SAFE_GLOBALS = {"pd": pd, "np": np}
def run_generated_pandas(code: str, df_local: pd.DataFrame):
banned = ["__", "import", "open(", "exec(", "eval(", "os.", "sys.", "pd.read", "to_csv", "to_pickle", "to_sql"]
if any(b in code for b in banned): raise ValueError("Unsafe code rejected.")

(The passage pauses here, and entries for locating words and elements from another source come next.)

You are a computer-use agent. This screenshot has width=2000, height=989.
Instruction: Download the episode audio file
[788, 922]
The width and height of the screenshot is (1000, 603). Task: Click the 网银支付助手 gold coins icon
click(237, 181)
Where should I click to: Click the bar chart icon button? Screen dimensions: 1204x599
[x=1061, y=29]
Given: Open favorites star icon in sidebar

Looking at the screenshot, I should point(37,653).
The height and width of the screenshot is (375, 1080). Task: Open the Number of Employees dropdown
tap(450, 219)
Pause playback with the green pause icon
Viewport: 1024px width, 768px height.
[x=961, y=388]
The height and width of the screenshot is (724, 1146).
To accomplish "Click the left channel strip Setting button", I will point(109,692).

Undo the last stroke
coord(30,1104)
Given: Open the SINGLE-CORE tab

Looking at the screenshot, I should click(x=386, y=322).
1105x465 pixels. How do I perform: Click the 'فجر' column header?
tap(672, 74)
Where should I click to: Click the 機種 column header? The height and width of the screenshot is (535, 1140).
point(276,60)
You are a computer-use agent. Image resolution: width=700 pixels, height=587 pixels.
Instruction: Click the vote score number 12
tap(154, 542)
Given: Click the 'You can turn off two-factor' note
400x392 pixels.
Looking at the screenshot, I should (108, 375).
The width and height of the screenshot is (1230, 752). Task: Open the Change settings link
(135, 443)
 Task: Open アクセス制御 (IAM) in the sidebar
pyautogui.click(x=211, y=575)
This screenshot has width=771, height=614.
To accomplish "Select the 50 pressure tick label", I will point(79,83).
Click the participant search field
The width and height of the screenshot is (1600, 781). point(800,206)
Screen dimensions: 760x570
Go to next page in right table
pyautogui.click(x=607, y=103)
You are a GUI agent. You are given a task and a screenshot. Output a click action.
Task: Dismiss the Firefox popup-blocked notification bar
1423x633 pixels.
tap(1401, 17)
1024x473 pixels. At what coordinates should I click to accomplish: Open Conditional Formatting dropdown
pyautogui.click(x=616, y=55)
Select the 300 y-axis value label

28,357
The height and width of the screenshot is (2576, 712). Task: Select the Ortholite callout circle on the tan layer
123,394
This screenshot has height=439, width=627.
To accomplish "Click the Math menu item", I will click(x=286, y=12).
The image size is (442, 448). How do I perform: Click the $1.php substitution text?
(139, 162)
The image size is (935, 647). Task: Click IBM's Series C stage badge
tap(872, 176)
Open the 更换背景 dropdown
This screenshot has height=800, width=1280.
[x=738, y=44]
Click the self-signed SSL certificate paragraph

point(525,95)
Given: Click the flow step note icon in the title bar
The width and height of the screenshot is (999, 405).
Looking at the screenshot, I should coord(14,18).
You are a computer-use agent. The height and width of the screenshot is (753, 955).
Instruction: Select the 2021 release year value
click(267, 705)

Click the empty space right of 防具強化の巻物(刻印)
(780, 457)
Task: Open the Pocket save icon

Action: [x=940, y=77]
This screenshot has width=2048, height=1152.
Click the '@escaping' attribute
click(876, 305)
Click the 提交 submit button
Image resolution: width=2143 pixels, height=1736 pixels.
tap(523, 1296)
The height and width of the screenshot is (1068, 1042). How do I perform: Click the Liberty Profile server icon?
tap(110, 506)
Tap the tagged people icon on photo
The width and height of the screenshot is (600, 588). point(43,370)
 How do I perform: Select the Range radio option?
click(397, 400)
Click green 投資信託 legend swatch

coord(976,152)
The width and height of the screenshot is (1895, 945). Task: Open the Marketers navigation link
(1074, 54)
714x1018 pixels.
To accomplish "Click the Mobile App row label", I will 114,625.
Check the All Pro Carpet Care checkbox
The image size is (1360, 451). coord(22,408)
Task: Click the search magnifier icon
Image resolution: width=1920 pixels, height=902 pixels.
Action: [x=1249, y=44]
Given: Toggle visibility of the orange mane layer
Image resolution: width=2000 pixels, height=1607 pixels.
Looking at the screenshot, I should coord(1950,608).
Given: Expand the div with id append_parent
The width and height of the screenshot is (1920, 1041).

loc = {"df": df_local.copy()}
exec(code, SAFE_GLOBALS, loc)
return {k:v for k,v in loc.items() if k not in ("df",)}
def eda_qa(question: str):
prompt = f"""You are a Python+Pandas analyst. DataFrame `df` columns:
{list(df.columns)}. Write a SHORT pandas snippet (no comments/prints) that computes the answer to:
"{question}". Use only pd/np/df; assign the final result to a variable named `answer`."""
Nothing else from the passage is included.